It is also possible that the participants who reported freezing of gait (FoG) would have affected coherence. Since FoG episodes were rarely experienced by the participants during straight-line walking in our experiment, we tried to verify at least whether coherence would be somehow associated with the history of FoG (N-FOGQ) in PD in the OFF state. Additionally, we correlated coherences with MDS-UPDRS-III and TUG. We verified that increases in overall cortico-muscular and intermuscular coherence outcomes during the stance and swing phases were moderately to strongly correlated with improved functional mobility but not correlated with N-FOGQ and MDS-UPDRS-III to the same extent (Fig. 7). Seemingly, the organization of cortical-muscular inputs (inferred by cortico-muscular and intermuscular coherence) may be directly linked to functional mobility (TUG) and, to a lesser extent, to PD’s motor manifestation (MDS-UPDRS-III) and history of FoG. Also, a relevant question for future studies would be to verify the link between cortico-cortical, cortico-muscular, and intermuscular coherence with the pathophysiology of FoG since we could only verify the indirect association between coherence and FoG, as we did not have enough events to compute a robust coherence analysis. Another relevant direction for future studies is the development of windows for spectral analysis (e.g., such as coherence) based on EMG signals instead of kinematics or kinetics. This would increase the “ecological” validity of the analysis, as the windows would potentially be more representative in terms of analyzing the window in which a certain muscle is active. However, implementing such methods during gait analysis poses challenges due to the diverse muscular functions, activity patterns, and peaks of muscles, as well as the inherent variability in electrophysiological data across individuals and within steps. Additional relevant directions for future studies also include exploring the clinical meaning of coherence for locomotion in healthy aging and PD, as well as integrative analysis of kinematic and muscle synergies. Such analysis may complement the present study in supporting the understanding of the role of dopamine in the neural control of gait.
In conclusion, our study indicates that Side has, overall, little effect on gait score, on gait harmony, and on cortico-cortical, cortico-muscular, and intermuscular coherence.
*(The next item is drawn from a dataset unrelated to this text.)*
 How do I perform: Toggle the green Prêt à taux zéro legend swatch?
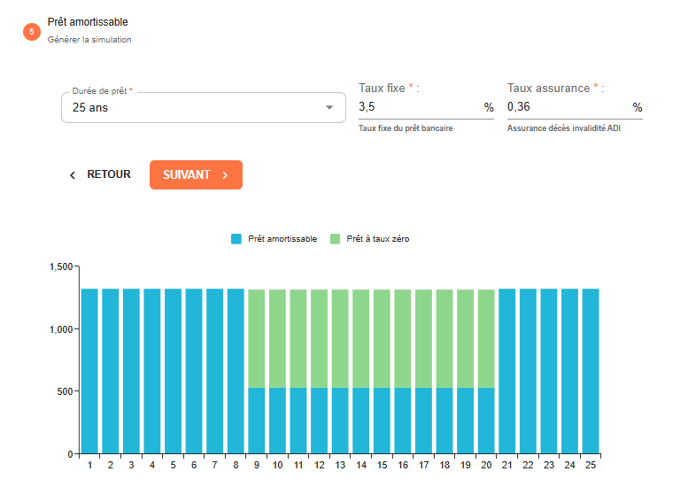coord(336,239)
In spite of the relatively symmetrical gait control, we did observe defective cortico-muscular and intermuscular connectivity during gait in people with PD in the OFF state. The defective cortico-muscular coherences were accompanied by decreased bilateral step-timing coordination, shorter stride length, and slower gait. However, dopamine improved the defective coherence during PD’s gait, an effect reflected in better gait performance and better coordination. We interpreted that dopamine corrects defective sensorial feedback and sensory motor integration, resulting in increased cortico-muscular coherence in the alpha bands and improvements in gait.
Methods
Participants
In this study, we used an existing database of the Research Center of Advanced Technologies in Rehabilitation (CATR) at Sheba Medical Center, Ramat Gan, Israel. Initially, data sets from 28 people with PD and 10 healthy OA had the potential to be included. Inclusion criteria were diagnosis of idiopathic PD43, 50–90 years of age, being under levodopa treatment, able to walk unassisted and without pain for at least 100 m, and participation in the protocol during ON and OFF conditions (in two separate visits, 2–3 weeks apart). During data collection, the exclusion criteria were as follows: surgery within the last 6 months or brain surgery at any point in the past; history of stroke: severe peripheral neuropathy, with symptomatic lumbar spinal stenosis; and serious co-morbidities that affect gait and capacity to perform the protocol. Since the present study relies on electroencephalography (EEG) and surface electromyography (sEMG) data, additional exclusion criteria related to the data analysis were adopted, such as rejection of EEG channels C3 or C4 during signal preprocessing, higher cortico-cortical coherence in all bands (indicative of cross-talk), and lastly, high coherence that was not consistent with near-zero lag synchronization (suggesting cross-talk)44. After applying EEG and sEMG data-related exclusion criteria, the final sample was comprised of 14 people with PD and 9 OA (Supplementary Table 1). The experimental protocol was approved by the Sheba Medical Center Institutional Review Board. All participants provided written informed consent prior to entering the study.
Experimental procedure
The experimental procedures involved two visits in two medication states (OFF and ON), separate visits 2–3 weeks apart. OFF visits occurred first, and the participants were considered in the OFF state if they had been without anti-parkinsonian intake for approximately 12 h. ON visits were planned with reference to the daily medication intake of the participant and were thus allowed for the examination of the people with PD during a period that included the medication’s peak effect. OA were invited only to one visit.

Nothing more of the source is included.